§ **Work instruction**
Set down the final stretch of the data, from the line that holds "You are a computer-use" through the last line, both included, with pictures left out.

-------------------------

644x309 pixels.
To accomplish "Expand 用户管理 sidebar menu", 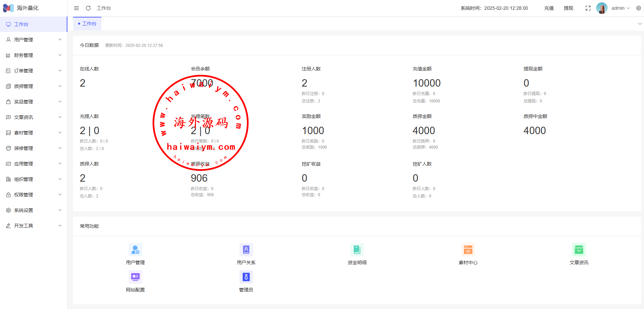I will (x=34, y=40).
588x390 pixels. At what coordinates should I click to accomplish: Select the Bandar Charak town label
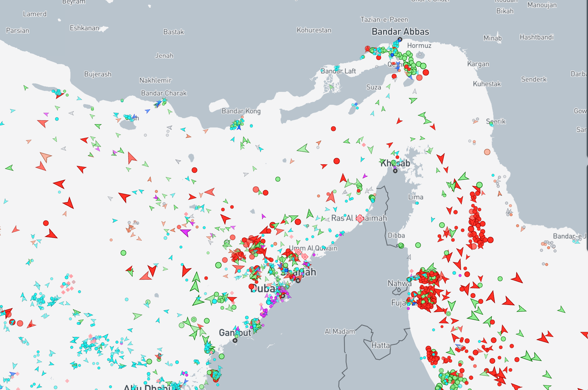pos(164,93)
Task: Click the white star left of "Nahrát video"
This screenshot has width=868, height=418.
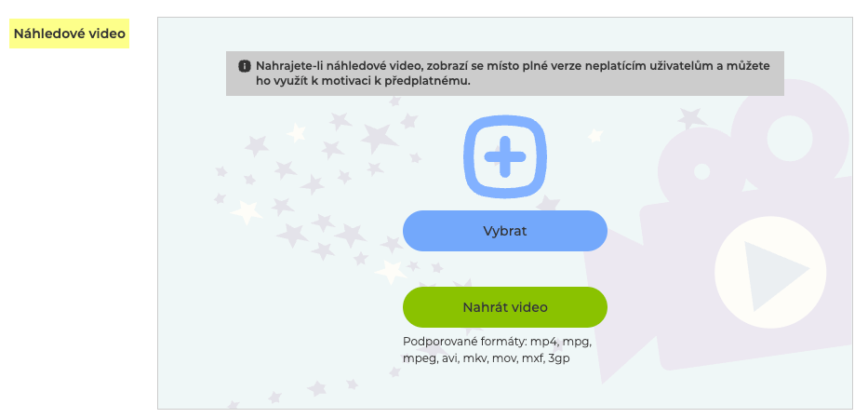Action: [390, 271]
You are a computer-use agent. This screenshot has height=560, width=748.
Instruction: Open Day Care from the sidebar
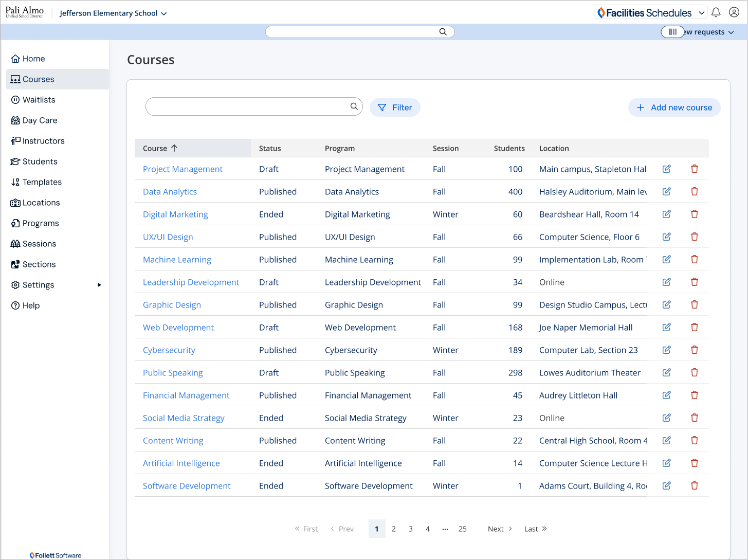40,120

-------------------------

§ **Worked solution**
You are a computer-use agent. This screenshot has height=560, width=748.
Instruction: Open Day Care from the sidebar
40,120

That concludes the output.